The GridLength that represents the height of the row. The default value is a GridLength representing a "1*" sizing.

Remarks

The default value of Width is a GridLength representing a "1*" sizing. This structure value has a Value data value of 1.0, and a GridUnitType data value of Star. With this default, each new RowDefinition you define for a Grid will have "1*" sizing, and each will be allotted an equal number of pixels for height of its content in layout handling. It's not uncommon to define RowDefinition as an object element in XAML without any attributes set and to just use this default behavior. The same is true for ColumnDefinition.

The value you set for Height can be constrained if you also set a value for MinHeight or MaxHeight. Each of these properties can take only pixel measurements, not Star sizing.

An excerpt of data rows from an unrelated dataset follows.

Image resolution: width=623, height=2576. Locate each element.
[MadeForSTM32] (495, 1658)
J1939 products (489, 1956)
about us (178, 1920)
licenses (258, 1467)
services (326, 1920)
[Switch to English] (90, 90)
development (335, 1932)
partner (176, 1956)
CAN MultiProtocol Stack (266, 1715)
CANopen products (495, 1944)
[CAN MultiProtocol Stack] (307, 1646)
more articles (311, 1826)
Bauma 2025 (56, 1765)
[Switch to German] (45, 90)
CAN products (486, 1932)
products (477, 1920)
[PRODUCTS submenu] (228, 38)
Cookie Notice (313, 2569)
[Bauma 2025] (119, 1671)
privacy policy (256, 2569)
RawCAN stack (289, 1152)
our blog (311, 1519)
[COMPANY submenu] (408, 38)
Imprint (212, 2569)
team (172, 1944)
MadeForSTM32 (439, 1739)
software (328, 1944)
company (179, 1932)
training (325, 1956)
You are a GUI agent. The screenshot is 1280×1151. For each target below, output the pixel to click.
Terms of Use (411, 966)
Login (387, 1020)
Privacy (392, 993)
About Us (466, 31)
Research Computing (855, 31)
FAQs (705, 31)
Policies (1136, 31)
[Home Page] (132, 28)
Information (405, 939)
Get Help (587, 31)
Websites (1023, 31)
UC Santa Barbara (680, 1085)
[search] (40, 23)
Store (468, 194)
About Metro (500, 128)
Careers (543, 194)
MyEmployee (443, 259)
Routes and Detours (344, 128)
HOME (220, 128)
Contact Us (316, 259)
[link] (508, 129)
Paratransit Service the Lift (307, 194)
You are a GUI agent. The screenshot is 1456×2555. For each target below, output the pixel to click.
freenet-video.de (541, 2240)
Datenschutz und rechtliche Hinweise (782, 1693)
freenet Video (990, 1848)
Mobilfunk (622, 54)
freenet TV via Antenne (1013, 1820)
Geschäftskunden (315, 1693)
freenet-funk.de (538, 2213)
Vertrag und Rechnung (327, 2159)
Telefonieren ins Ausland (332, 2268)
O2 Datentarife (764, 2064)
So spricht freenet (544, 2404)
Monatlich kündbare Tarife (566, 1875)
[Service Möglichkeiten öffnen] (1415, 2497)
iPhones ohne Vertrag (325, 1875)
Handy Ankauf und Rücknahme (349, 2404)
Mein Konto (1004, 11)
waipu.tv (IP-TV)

If a RowDefinition uses Star or Auto sizing but also has MinHeight or MaxHeight constraints, the MinHeight or MaxHeight must be honored by the Grid layout behavior, even if that means giving or taking layout space from other Star sizing rows defined in the Grid that don't have constraints.

It's more common to use Star sizing than absolute pixel values for a Grid definition in a UWP app using C++, C#, or Visual Basic. Star sizing supports the dynamic layout concept, which helps your app look great on screens with different sizes, pixel densities and orientations. For more info, see Define layouts with XAML.